It carries, brings with it a healing force, one that touches not only those who view, read and listen to the artist’s creations, but also heals the wounds of the artist not only in the process of creating her or his masterpiece or disaster, but in the realization of what she or he had once thought not presentable, and with no possibility of ever being shown to outside audiences that would receive it with joy and adulation. That your work is now something that others truly like and want to buy, is amazing, frightening. The artist in this discovery, this awareness, is brought alive and given energy to not only create other masterpieces if only in the minds of their readers and admirers of their work, but more importantly to promote and sell what she or he has already created with greater fervor, and confidence in their chosen mission—to create and to do it with joy.

The ability to promote one’s work, address those who know nothing about you and move them to at least take a look at your work of art, purchase it if they will, and give you feed back, takes enormous strength. Doing this directly relates to one’s ability to practice their art, and create. Publicity is a creation in and of itself. The ability to find ways to present your work in an appealing manner and that draws visitors and buyers, positive reviews, is creativity in its highest form. It is real and human, the success of which makes way for the artist to continue mining the catacombs of her or his imagination and create other works.

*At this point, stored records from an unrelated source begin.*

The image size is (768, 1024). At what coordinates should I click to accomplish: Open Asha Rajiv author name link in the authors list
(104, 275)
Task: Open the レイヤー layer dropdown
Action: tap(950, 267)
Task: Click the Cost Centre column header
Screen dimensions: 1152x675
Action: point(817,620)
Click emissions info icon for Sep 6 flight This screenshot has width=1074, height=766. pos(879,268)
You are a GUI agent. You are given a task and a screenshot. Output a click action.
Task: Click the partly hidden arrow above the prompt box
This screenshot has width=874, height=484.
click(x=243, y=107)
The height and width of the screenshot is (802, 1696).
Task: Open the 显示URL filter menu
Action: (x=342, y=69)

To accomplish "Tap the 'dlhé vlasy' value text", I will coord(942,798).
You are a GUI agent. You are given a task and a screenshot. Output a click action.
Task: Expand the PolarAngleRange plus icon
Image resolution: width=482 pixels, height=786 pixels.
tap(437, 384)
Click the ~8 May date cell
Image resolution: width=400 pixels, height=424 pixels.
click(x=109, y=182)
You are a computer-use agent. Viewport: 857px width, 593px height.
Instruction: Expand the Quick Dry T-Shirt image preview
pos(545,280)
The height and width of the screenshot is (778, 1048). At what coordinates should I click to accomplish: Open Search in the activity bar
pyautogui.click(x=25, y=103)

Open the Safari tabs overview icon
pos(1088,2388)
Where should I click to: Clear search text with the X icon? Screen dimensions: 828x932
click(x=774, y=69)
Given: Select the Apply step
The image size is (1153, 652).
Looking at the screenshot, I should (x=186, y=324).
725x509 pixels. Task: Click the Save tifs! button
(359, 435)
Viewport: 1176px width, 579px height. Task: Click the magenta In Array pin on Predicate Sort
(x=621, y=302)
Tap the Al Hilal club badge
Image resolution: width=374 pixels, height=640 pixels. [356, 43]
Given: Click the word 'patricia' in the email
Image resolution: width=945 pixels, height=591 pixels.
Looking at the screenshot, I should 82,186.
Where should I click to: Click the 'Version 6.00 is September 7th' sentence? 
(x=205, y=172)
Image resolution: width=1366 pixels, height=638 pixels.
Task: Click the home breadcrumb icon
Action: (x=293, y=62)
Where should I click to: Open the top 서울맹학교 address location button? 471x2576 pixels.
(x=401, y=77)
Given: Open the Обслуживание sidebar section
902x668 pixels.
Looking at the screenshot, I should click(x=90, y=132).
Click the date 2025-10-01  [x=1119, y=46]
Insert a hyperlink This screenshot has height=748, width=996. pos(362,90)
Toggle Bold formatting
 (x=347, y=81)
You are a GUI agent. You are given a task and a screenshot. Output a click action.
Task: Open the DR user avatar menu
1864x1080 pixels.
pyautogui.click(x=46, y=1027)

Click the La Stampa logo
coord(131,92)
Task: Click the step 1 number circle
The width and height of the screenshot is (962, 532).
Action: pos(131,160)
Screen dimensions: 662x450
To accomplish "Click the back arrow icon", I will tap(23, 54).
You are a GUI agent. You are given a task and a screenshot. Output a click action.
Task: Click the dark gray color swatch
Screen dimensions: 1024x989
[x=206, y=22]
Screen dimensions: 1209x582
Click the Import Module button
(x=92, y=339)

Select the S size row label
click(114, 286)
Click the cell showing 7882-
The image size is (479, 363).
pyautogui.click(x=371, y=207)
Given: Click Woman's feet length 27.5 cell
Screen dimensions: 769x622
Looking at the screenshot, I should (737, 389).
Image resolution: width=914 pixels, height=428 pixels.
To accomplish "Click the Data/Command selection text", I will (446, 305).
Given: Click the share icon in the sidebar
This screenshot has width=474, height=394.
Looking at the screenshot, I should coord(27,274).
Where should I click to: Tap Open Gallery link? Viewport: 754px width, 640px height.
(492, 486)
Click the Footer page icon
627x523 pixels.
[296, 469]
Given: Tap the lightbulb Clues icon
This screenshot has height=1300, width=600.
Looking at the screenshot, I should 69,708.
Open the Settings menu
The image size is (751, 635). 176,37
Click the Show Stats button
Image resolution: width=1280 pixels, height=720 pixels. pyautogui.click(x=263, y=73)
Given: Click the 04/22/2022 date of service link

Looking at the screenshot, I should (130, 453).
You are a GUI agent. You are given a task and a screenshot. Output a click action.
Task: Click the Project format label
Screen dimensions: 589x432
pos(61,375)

My compulsion to write stories is now met with equal desire to see my work in the world, copies of my book in the hands of any and everyone I am shamelessly willing to ask to purchase a copy, and more. The two for are inherently bound, creativity and the ability to promote my artistry which for me is writing stories, not because I am entangled in the process of making money, rather that I am consumed with the process of re-making myself, or more specifically rendering myself available for God or the Universe to re-shape, re-mold, re-create me in the wisdom the divine hands of evolution.

I am not who I was ten years ago. Neither am I the person who sat down to write this blog.

Writing transforms me.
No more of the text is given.